Until that movie last week, I had conveniently "forgotten" (read: buried) the constant humiliation, sick fear and wretched despair of repeated rejection or, most frequently, not even acknowledgment of my resume - hundreds and hundreds of times.
I had forgotten the terror of monthly bill paying, the erosion of savings down to nothing, then the abominably expensive cash advances on credit cards to pay the mortgage and everything else as debt climbed to the tens of thousands.
I had forgotten the loneliness - the friends I stopped calling and who no longer telephoned because I had turned them down so many times, not daring spend the money for an evening out.
I had forgotten the hopelessness. And that was in 2004/05 when unemployment was at a relatively normal level. That movie has been haunting me every day since I watched it, especially this short speech from the 60-year-old character played by Chris Cooper:
"Worst part? The world didn't end. The paper showed up every morning. The sprinklers shut off at six. The guy next door? He still washed his car every Sunday. The day I left there, my life ended."
Yeah. And I doubt there is a family in the nation untouched by this great unraveling of employment.
On 8 July, when the U.S. Bureau of Labor Statistics (BLS) released the employment figures for July June 2011, that kicked the unemployment rate up to 9.2 percent, an Economic Policy Institute economist, Heidi Shierholz, wrote this:
“Virtually every single measure was devastatingly weak...this is the second month in a row with job growth at 25,000 or less. This is a remarkable, across-the-board backslide.”
Ms. Shierholz headlined her story, “Labor Market in Full Retreat” and harsh as it is, does not begin to tell the tale of today's unemployed.
In June, according to the BLS, 2.7 million people were “marginally attached to the labor force” which means they are not counted in the unemployment statistics. What no one has done since 2008, is add up how many of these marginal workers have given up entirely, how many will never work again.
I doubt many of them are in the position I was with a home to sell when the housing market was at the top of the bubble.
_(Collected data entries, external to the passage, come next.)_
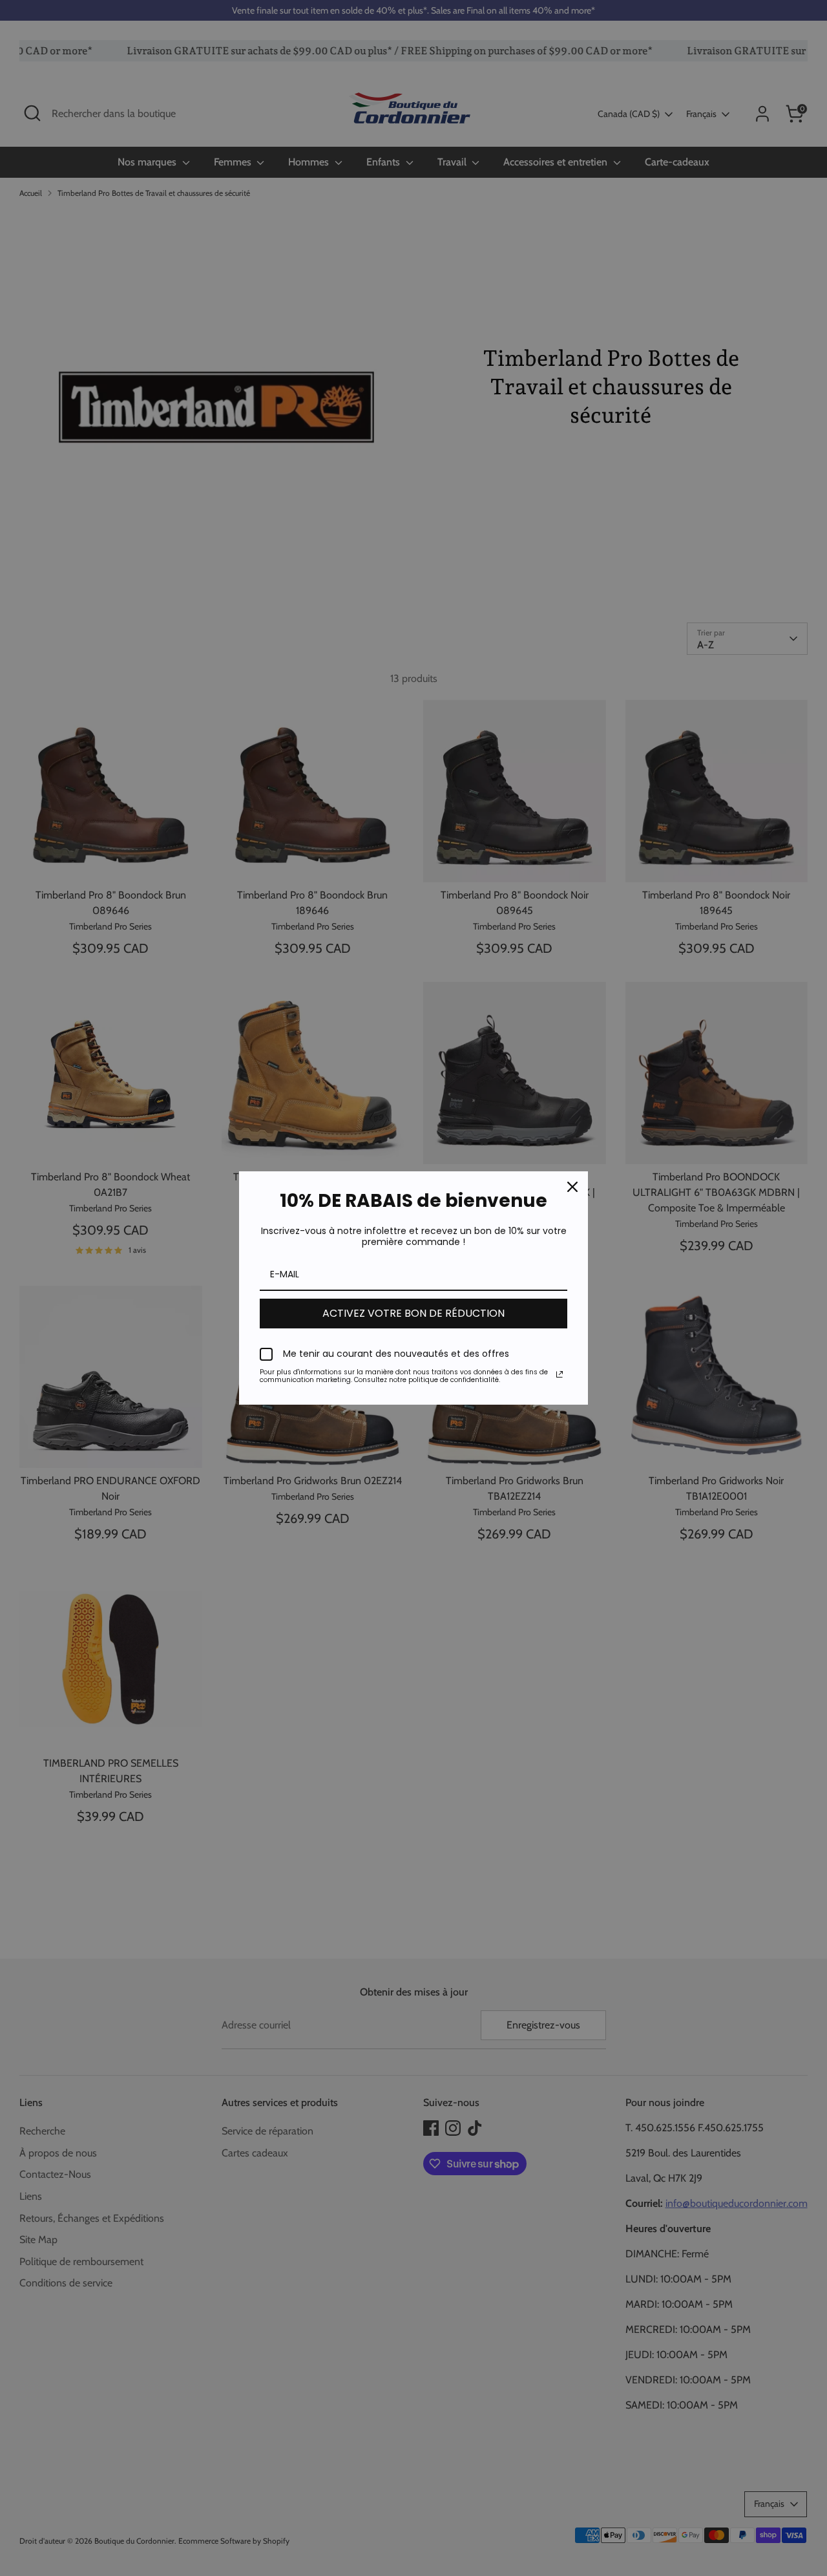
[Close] (572, 1186)
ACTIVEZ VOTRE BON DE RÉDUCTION (413, 1313)
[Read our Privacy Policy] (559, 1374)
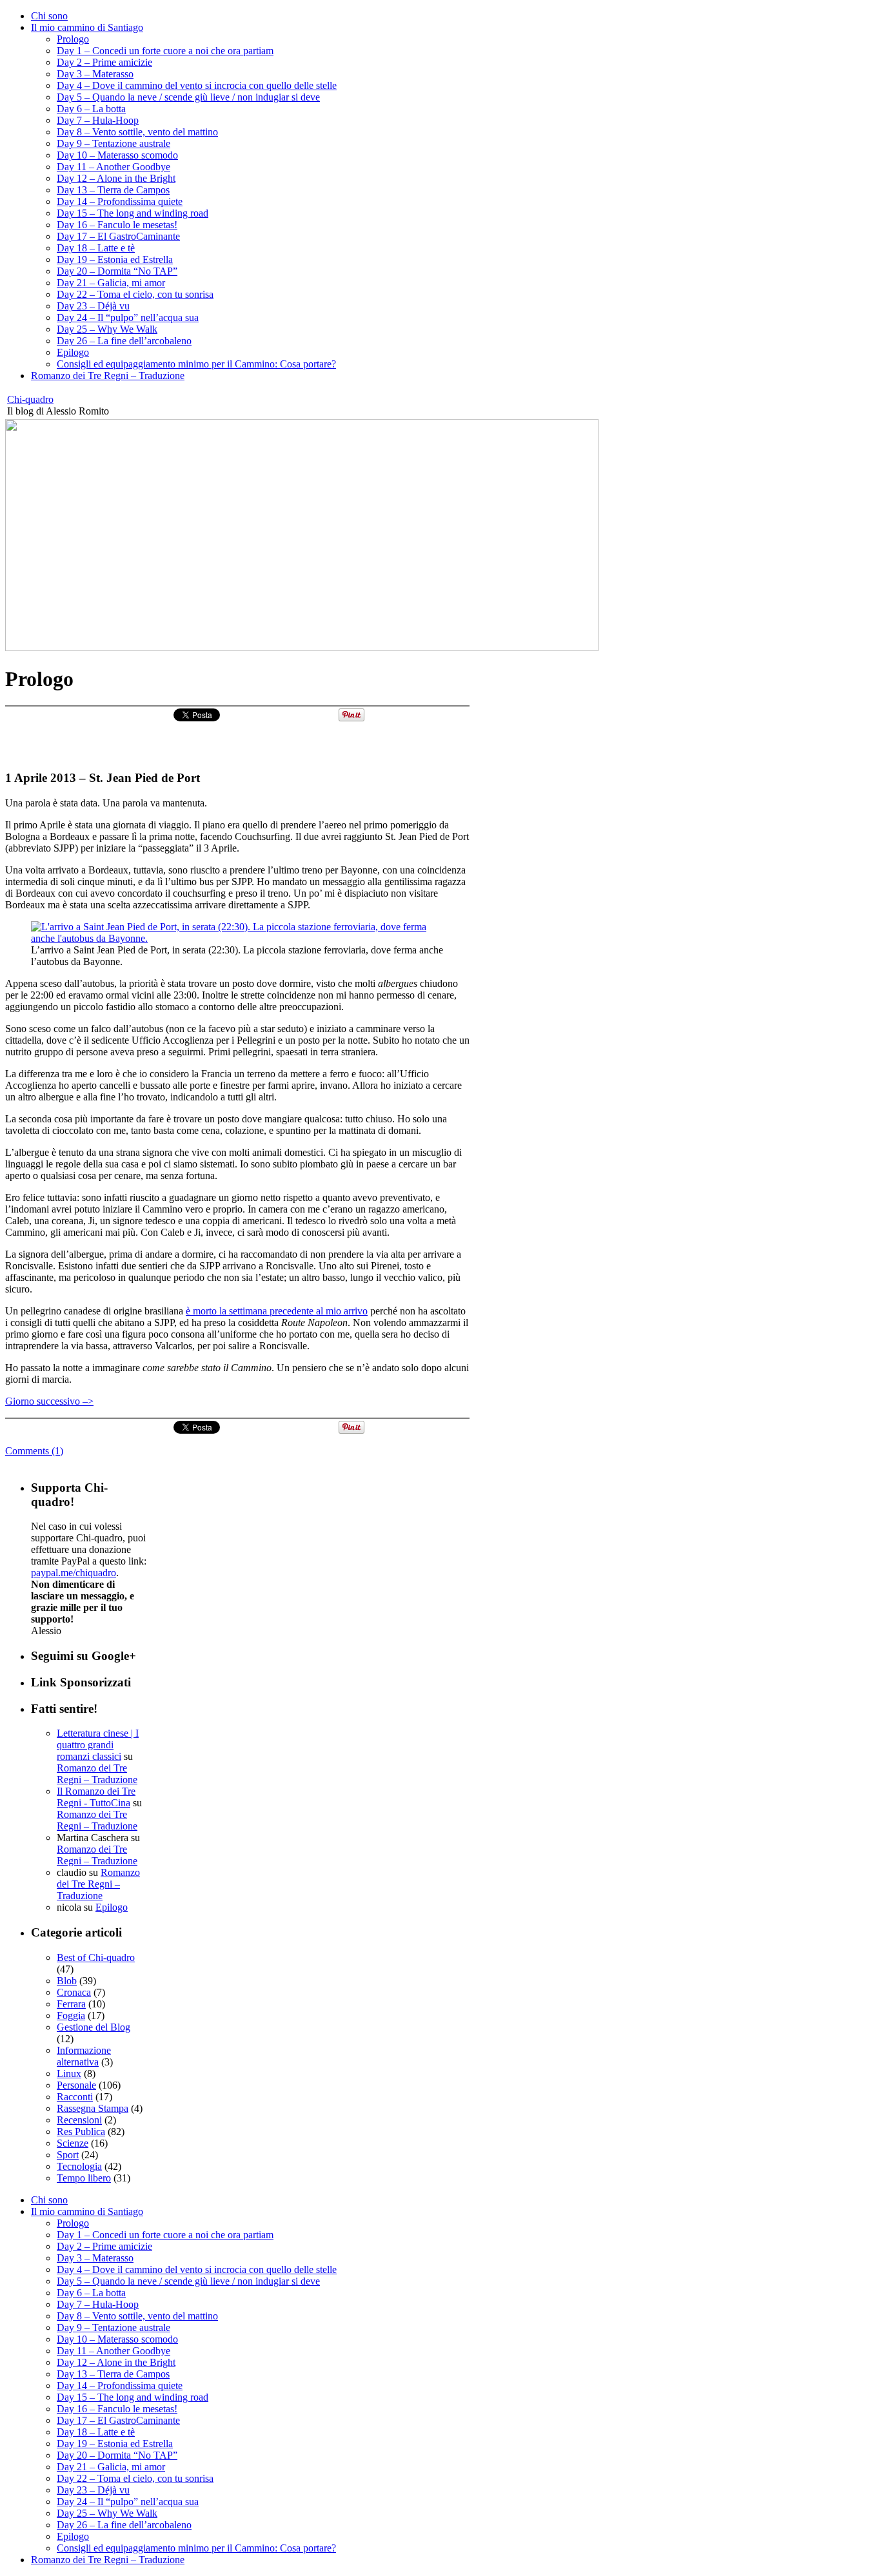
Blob (67, 1980)
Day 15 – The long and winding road (132, 213)
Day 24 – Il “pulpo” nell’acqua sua (128, 317)
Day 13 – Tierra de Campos (113, 189)
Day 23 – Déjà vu (93, 305)
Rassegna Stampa (92, 2108)
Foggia (71, 2015)
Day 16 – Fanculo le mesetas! (117, 224)
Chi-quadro (30, 399)
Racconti (75, 2096)
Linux (69, 2073)
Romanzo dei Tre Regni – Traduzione (107, 375)
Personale (76, 2085)
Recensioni (79, 2119)
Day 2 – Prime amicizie (104, 62)
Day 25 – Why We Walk (107, 329)
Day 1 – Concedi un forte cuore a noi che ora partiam (165, 50)
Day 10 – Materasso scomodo (117, 155)
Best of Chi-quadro (96, 1957)
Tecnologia (79, 2166)
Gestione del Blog (93, 2027)
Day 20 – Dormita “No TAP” (117, 271)
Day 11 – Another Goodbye (113, 166)
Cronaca (74, 1992)
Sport (68, 2154)
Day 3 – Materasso (95, 73)
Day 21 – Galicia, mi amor (111, 282)
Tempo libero (84, 2177)
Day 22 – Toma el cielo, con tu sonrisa (135, 294)
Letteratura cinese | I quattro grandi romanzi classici (98, 1745)
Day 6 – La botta (91, 108)
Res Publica (81, 2131)
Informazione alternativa (84, 2056)
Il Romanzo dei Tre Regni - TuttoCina (96, 1797)
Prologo (73, 39)
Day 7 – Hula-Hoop (98, 120)
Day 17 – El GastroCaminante (118, 236)
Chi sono (49, 15)
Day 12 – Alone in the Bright (116, 178)
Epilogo (73, 352)
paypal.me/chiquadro (73, 1572)
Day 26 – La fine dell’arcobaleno (124, 340)
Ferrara (71, 2003)
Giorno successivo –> (49, 1401)
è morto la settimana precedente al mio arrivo (277, 1310)
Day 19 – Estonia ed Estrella (115, 259)
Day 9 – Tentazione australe (113, 143)
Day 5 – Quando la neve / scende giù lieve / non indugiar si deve (188, 97)
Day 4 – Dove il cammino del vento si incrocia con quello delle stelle (197, 85)
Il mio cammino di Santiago (87, 27)
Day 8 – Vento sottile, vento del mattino (137, 131)
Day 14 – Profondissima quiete (120, 201)
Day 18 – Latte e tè (96, 247)
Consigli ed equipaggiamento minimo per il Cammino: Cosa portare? (196, 363)
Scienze (72, 2143)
Meanwhile in Washington, both the president and Congress hold the nation hostage, willing to risk economic chaos beyond anyone's imagination by not raising the debt ceiling unless every lifeline and safety net program is cut or abolished: Medicare, Social Security, Medicaid, food stamps, unemployment insurance, Pell grants, food aid for poor, pregnant women, legal aid to the poor, FEMA, NOAA, community health centers, the CDC and many more.
Some are talking about lowering or eliminating the federal minimum wage and I read of increasing layoffs again.
Every program they want cut punishes the poor, elders, the unemployed and the entire working class while Republicans insist there can be no taxes on wealthy individuals and corporations.
A few days ago, Jan Adams sent me a link to a Yahoo! News story that late in June asked readers to send in their personal unemployment stories. They are still pouring in; last I looked yesterday, there had been 4,866 responses.
I took the time to read through hundreds of them. Although they come in all ages, a large percentage mention they are older than 50. Here are some examples:
• I have been out of work for almost 2-1/2 years. I been searching tons and tons of job openings. But the same old thing, not hiring right now.
• I am a single mother of 4 that lost her job in '08 and have been desperately seeking a job but have been turned down so many times for various jobs.
• Age 59, worked in banking industry for 35 years, been out of work for 25 months. Great resume! Great skill set! Perfect track record. Nobody wants.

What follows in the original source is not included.